Eminent Domain and Redevelopment
April 15th, 2005 by Tim Evans
- The U.S. Supreme Court will decide this summer whether eminent domain was used appropriately to redevelop waterfront property in New London, Conn. The Court is expected to better define under what conditions government can condemn and acquire private land to serve the public interest.
- A Superior Court judge this month blocked Camden officials from using eminent domain to acquire 72 properties as part of a $1.2 billion revitalization effort, until a legal challenge by neighborhood residents to the redevelopment plan is resolved.
- Some 20 states have statutes that allow the use of eminent domain in the public interest, including New Jersey.

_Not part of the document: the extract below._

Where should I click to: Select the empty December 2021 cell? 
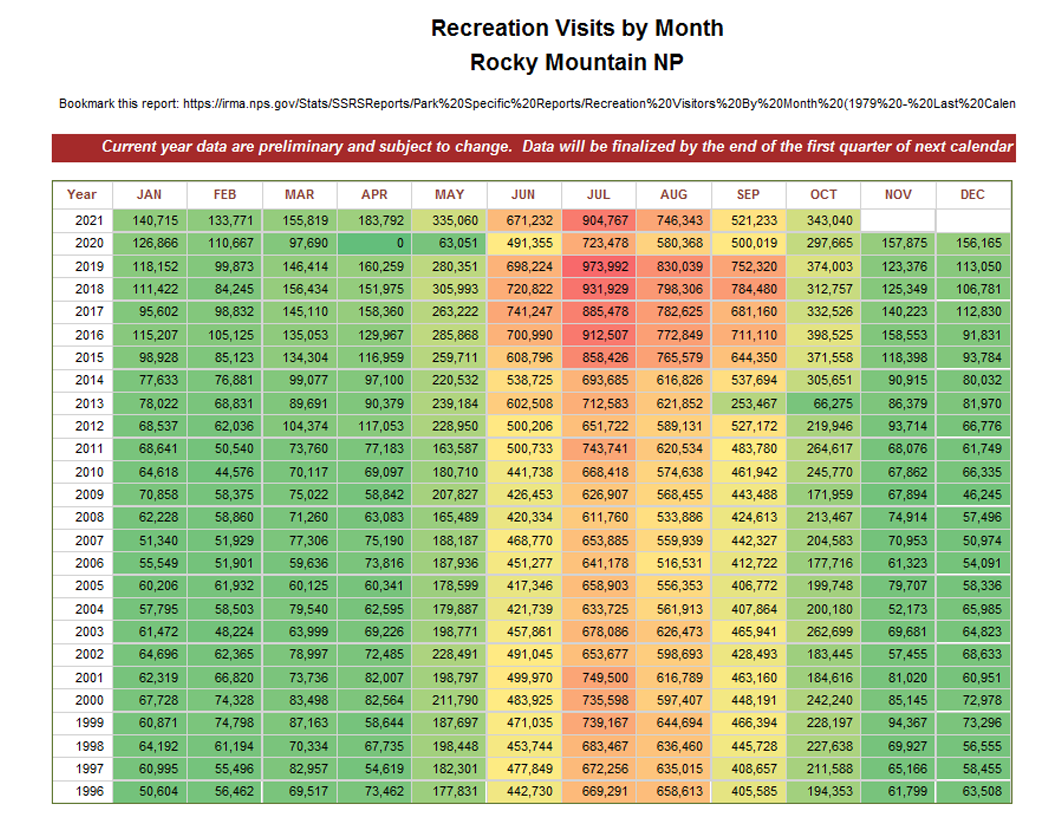tap(973, 220)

PLANNING, PUBLIC INVOLVEMENT KEY TO EMINENT DOMAIN
Though government “taking” of private land for public projects is rarely done in practice, merely invoking the possibility is frequently enough to alarm and mobilize local citizens against the development of housing, stores and parking that might benefit the community at large.
Yet eminent domain may be the only tool available in certain cases for achieving community redevelopment, especially when the site in need of redevelopment requires assembling a mix of small land parcels, or when a minority of landowners are reluctant to sell.

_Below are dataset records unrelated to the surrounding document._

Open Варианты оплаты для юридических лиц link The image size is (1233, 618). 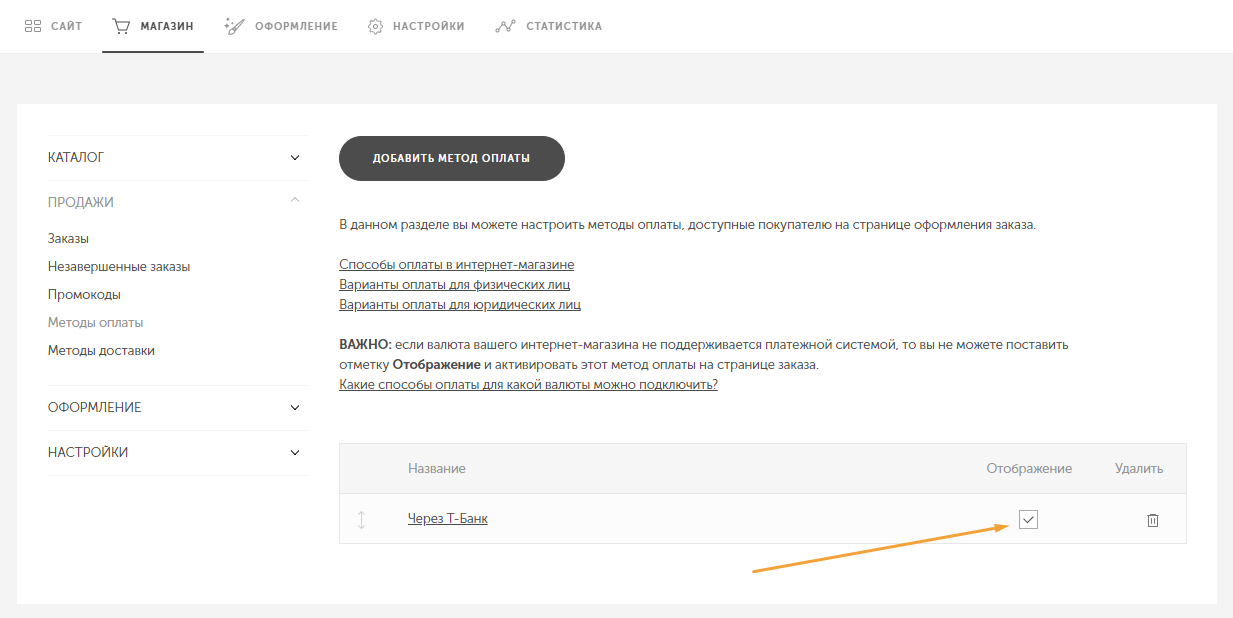click(460, 305)
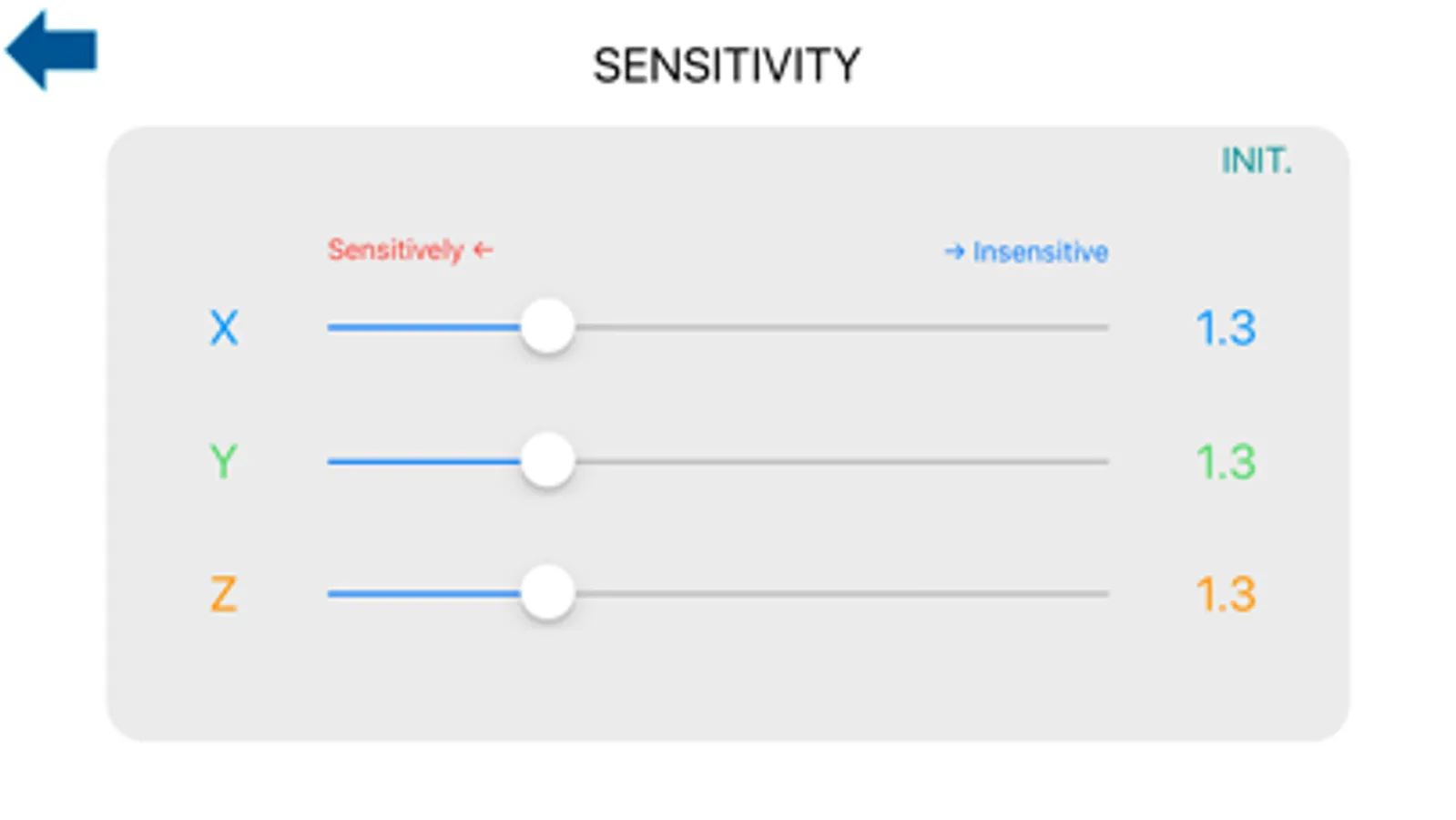1456x820 pixels.
Task: Click the gray unfilled part of the Y slider track
Action: (838, 461)
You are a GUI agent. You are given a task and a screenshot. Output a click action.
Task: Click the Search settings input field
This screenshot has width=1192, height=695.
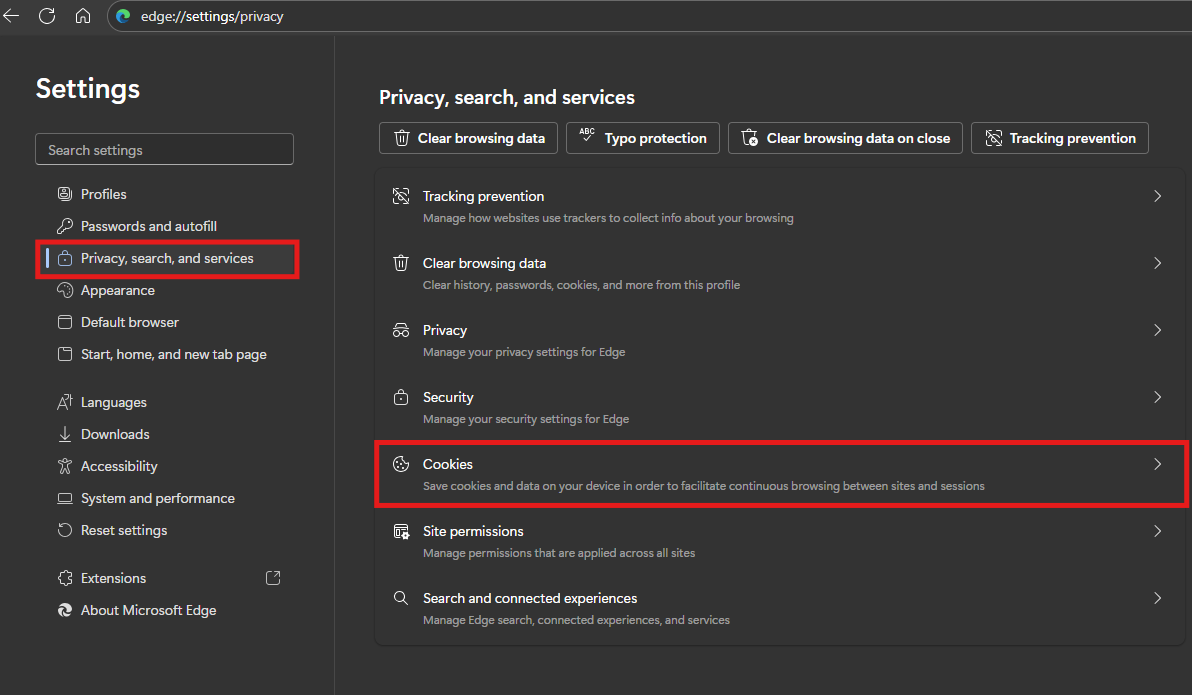point(164,150)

Redevelopment itself is essential to New Jersey’s future prosperity, because it promotes reinvestment in our older cities and suburbs, and slows the need for more greenfield development.
Eminent domain has played a key role in the successful redevelopment of many places, including the Inner Harbor in Baltimore, the Riverwalk in San Antonio and along the Hudson River in New Jersey. It has also been misused by some communities, as noted by the New Jersey Superior Court in 1998 when it struck down the use of eminent domain to provide parking for casino limousines.
New Jersey Future believes that long before eminent domain is ever used, local leaders should solicit meaningful public involvement to develop a clear sense of public objectives for what redevelopment can potentially achieve. Eminent domain should be an absolute last resort for projects with clear benefit to the community – including existing residents and businesses – that otherwise would not happen without its application.
Better planning and communications upfront would make the public purpose in using eminent domain apparent. Any use of eminent domain should require evidence that the public benefits of redevelopment outweigh the challenges that will be faced by those who are displaced.